→ **Compito scritto**:
Ricopia fedelmente le righe dei record dall'inizio fino alla riga che contiene "pyautogui.click(x=104, y=624)", inclusa.

* * * *

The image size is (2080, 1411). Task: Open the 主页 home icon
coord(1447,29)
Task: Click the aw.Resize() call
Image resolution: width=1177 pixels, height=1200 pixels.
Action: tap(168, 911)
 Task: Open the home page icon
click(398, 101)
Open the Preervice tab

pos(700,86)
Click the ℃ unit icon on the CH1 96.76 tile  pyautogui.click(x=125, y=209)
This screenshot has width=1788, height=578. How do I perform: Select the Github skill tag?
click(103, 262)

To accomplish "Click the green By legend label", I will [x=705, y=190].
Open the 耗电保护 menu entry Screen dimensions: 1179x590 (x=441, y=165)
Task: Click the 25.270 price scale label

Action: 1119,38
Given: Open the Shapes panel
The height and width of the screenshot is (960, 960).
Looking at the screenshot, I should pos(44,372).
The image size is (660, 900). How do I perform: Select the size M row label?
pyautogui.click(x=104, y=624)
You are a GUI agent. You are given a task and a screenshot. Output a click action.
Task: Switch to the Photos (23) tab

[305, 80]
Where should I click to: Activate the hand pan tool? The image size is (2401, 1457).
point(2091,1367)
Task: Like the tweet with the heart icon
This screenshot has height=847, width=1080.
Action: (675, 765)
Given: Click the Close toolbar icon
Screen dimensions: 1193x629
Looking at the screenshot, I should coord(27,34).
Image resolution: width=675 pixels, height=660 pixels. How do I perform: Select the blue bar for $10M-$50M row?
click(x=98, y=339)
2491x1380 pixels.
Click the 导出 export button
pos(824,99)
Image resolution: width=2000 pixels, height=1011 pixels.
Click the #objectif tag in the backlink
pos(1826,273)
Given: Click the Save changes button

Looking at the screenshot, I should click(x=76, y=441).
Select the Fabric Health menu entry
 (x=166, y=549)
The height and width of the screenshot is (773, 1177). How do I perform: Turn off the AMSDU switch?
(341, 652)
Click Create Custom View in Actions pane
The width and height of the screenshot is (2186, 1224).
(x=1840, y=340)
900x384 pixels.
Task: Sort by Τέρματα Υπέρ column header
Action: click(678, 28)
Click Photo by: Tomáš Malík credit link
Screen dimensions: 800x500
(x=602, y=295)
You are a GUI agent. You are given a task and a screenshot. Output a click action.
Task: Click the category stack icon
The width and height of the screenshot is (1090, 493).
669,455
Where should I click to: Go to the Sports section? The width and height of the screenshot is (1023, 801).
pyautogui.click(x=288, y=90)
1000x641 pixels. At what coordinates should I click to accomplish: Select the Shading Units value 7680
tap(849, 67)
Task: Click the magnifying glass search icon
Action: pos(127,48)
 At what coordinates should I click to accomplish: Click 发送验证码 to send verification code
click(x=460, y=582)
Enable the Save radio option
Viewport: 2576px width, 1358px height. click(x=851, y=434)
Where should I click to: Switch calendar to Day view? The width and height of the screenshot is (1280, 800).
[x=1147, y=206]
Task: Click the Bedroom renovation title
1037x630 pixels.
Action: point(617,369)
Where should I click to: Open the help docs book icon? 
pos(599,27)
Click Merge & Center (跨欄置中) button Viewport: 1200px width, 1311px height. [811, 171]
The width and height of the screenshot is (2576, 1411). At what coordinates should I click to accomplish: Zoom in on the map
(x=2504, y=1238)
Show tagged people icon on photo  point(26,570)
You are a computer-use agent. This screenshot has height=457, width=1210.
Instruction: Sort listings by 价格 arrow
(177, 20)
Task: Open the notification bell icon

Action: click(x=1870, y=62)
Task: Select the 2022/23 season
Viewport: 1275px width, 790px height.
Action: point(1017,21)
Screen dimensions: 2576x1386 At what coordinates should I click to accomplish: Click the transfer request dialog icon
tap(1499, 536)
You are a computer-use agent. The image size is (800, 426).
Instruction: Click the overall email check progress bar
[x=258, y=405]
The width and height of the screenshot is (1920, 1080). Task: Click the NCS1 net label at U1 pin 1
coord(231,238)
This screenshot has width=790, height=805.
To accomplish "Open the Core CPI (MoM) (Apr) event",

* * * *

→ **Risposta all'esercizio**:
The image size is (2080, 1411). Task: Open the 主页 home icon
coord(1447,29)
Task: Click the aw.Resize() call
Image resolution: width=1177 pixels, height=1200 pixels.
Action: tap(168, 911)
 Task: Open the home page icon
click(398, 101)
Open the Preervice tab

pos(700,86)
Click the ℃ unit icon on the CH1 96.76 tile  pyautogui.click(x=125, y=209)
This screenshot has width=1788, height=578. How do I perform: Select the Github skill tag?
click(103, 262)

To accomplish "Click the green By legend label", I will [x=705, y=190].
Open the 耗电保护 menu entry Screen dimensions: 1179x590 (x=441, y=165)
Task: Click the 25.270 price scale label

Action: 1119,38
Given: Open the Shapes panel
The height and width of the screenshot is (960, 960).
Looking at the screenshot, I should pos(44,372).
The image size is (660, 900). How do I perform: Select the size M row label?
pyautogui.click(x=104, y=624)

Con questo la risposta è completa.